Source extract:

Life-Cycle Studies: Concrete
For the past five years, Worldwatch has explored the history, production method, and environmental and social impacts of everyday products - from chopsticks to pencils - in the Life-Cycle Studies section of its bi-monthly magazine, World Watch. This print-exclusive content is now available for free to Eye on Earth readers. Look for a new study every Friday!
Stepped on for more than 2,300 years, concrete rarely gets the respect it deserves. Perhaps the most ubiquitous building material, concrete strengthens our homes, schools, office buildings, and hospitals. Its manufacture is also among the most energy-consuming and polluting industrial processes. Analysts expect greenhouse gas emissions from global concrete production to become a larger contributor to climate change than the European Union in the next 20 years.
Concrete - a mixture of cement, sand, and water, heated in a kiln - became commonplace during the Roman Empire. Although visionary architect Vitruvius wrote that the sand should be free of any earthy impurities, Roman cement itself was sometimes mixed with fat, milk, and ox blood to increase its adhesive properties.
The spread of concrete ever since reflects global distributions of wealth and prosperity. Cement production boomed during recent decades, from 594 million tons in 1970 to 2.3 billion tons in 2005. As the growth of leading producers China and India continues, global cement production may reach 5 billion tons in 2030, the conservation group WWF estimates.
Modern concrete's main ingredient, cement, is most commonly produced using a method invented by Englishman Joseph Aspdin in 1824. His Portland cement (named after the limestone used in St. Paul's Cathedral and Buckingham Palace) mixes a powder of alumina, silica, lime, iron oxide, and magnesium oxide, which is then heated at temperatures up to 1,450 degrees Celsius.

Data for review:
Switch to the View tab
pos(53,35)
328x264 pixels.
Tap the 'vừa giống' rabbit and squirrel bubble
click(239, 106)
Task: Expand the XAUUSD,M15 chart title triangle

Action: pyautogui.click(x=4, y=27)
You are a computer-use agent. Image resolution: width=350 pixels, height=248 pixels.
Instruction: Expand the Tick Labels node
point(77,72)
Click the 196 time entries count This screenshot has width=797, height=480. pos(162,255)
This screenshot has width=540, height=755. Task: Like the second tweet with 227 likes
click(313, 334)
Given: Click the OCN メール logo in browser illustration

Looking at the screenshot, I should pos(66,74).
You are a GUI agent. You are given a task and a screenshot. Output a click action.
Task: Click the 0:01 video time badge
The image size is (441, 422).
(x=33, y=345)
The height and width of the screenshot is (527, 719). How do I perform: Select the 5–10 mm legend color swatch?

Work instruction: Write the next part of the concrete life-cycle study, picking up right after its last sentence. The listing has nothing to do with the concrete study.

Answer to the problem:
Heating and grinding the cement materials consumes an average of 4-5 gigajoules of energy per cement ton. The industry as a whole uses at least 8 billion gigajoules each year. Cement production-through cement plants' fossil-based energy consumption, the CO2 burned off when limestone is heated, associated vehicle use, and other factors-accounts for about 6 percent of global anthropogenic greenhouse gas emissions, according to a recent WWF report.
In addition to its contribution to climate change, concrete production generates substantial amounts of waste. In China, it is responsible for more than 40 percent of industrial dust emissions. The dust can be recycled into the production process, but the U.S. Environmental Protection Agency warns that the highly acidic substance could pose "toxicological problems, human tissue burns...corrosion in pipes, and objectionable taste in drinking water" if released into the air or water.
Doing It Better
The cement industry's interest in reducing energy costs has led many countries to replace small-scale cement plants with larger, more efficient models. The most efficient kiln models accounted for about 6 percent of China's cement output in 1995, but these are expected to provide 80 percent of Chinese cement next year.
Yet state-of-the-art kilns still consume about 3 giga?joules of energy per cement ton. Renewable energy sources, such as sustainable biomass, could provide more than the current 5 percent of kiln fuel in most developing countries, or kilns may be updated with carbon capture and seques?tration technology. But even if that technology becomes affordable, the International Energy Agency still expects the cement industry to account for 9 percent of global carbon dioxide emissions in 2050.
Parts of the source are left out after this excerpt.